Update the entries below by replacing "given word" with "listed term" and changing nothing else. Omit the pictures from your answer.

**Rows**
--------------------

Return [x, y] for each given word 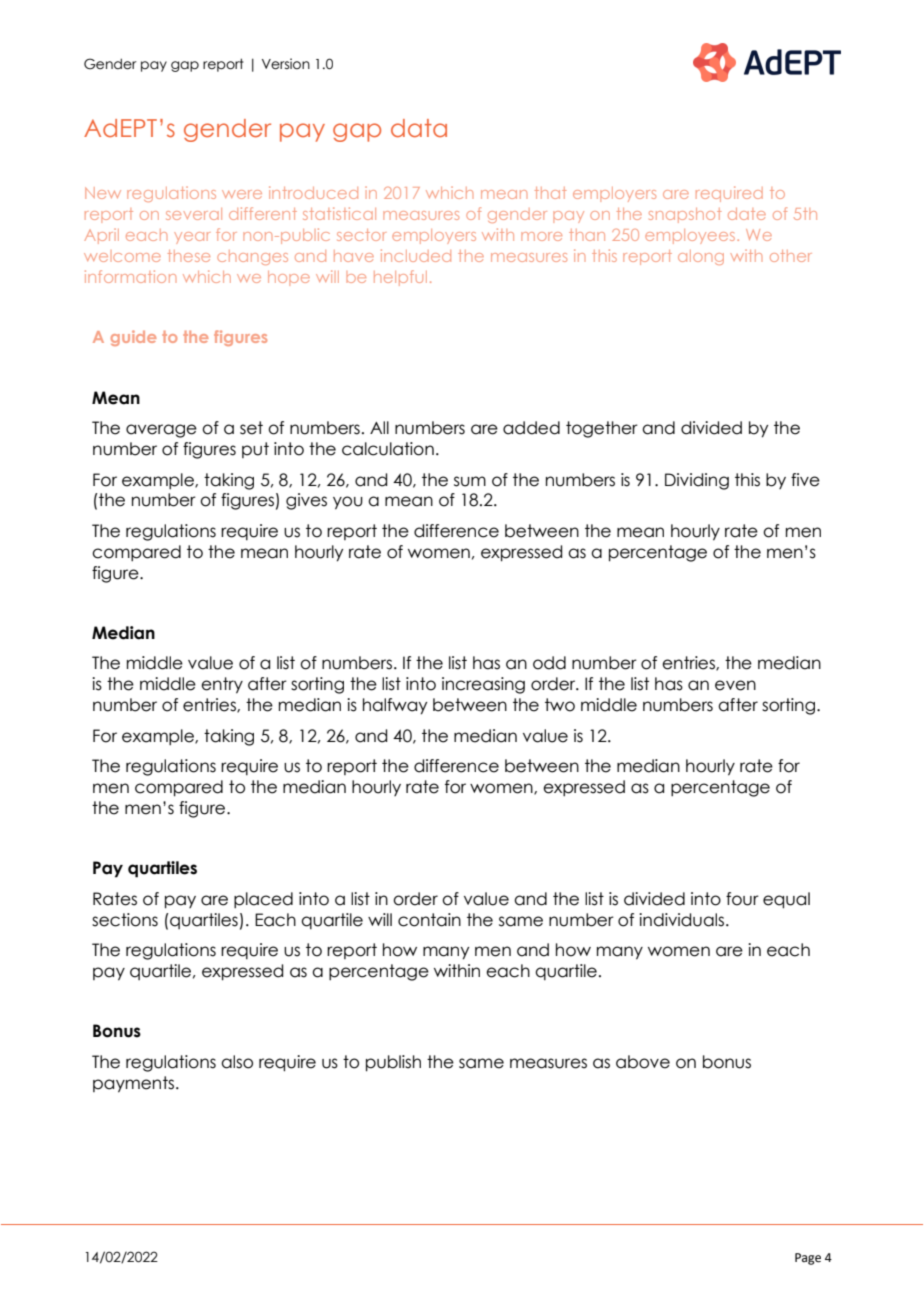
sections [125, 920]
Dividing [697, 481]
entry [222, 685]
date [747, 214]
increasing [483, 685]
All [379, 427]
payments [133, 1084]
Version [286, 64]
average [161, 431]
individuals [683, 920]
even [735, 685]
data [419, 128]
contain [429, 920]
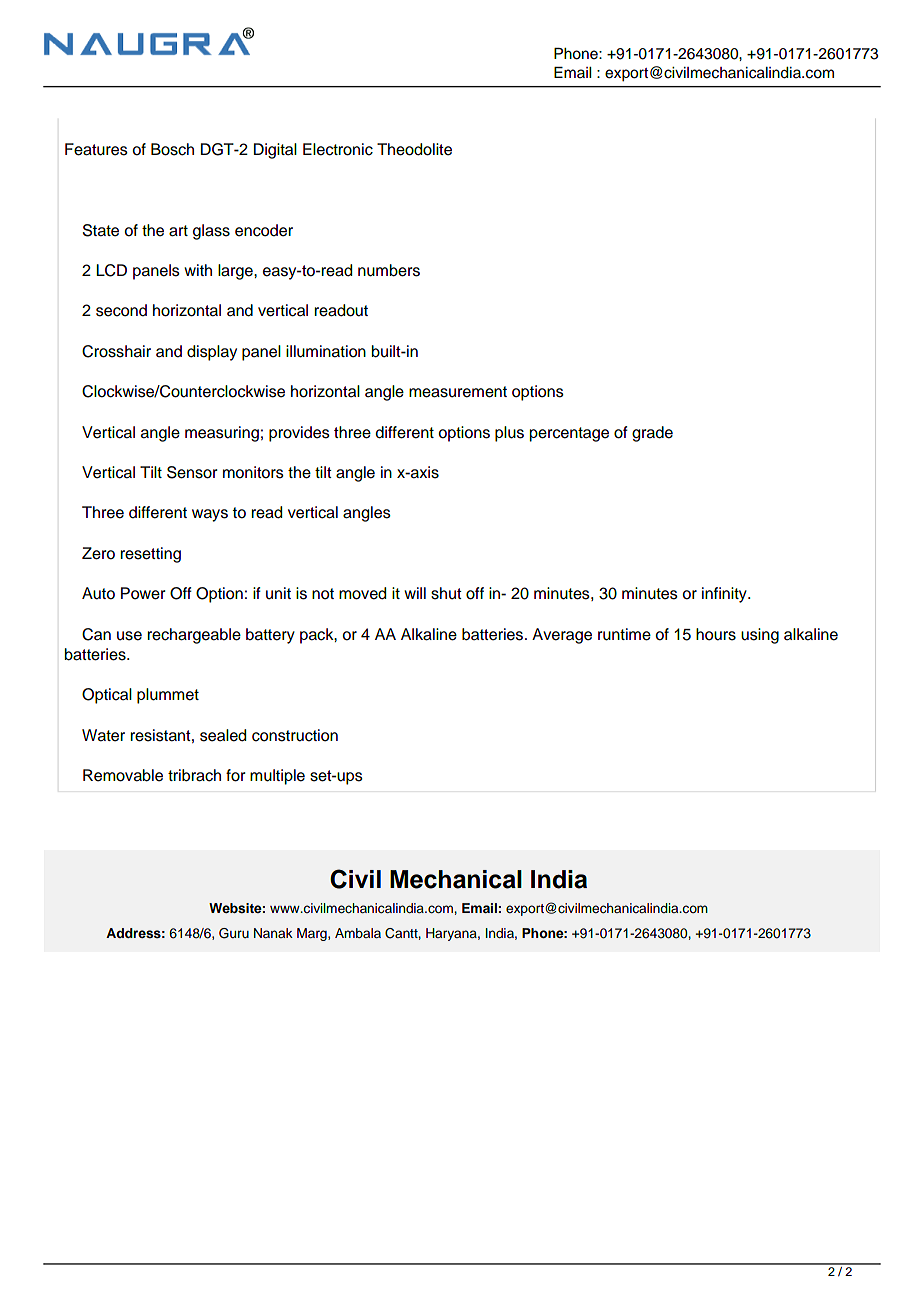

--------------------

**Answer for this exercise**
Return [x, y] for each listed term 
sections [125, 920]
Dividing [697, 481]
entry [222, 685]
date [747, 214]
increasing [483, 685]
All [379, 427]
payments [133, 1084]
Version [286, 64]
average [161, 431]
individuals [683, 920]
even [735, 685]
data [419, 128]
contain [429, 920]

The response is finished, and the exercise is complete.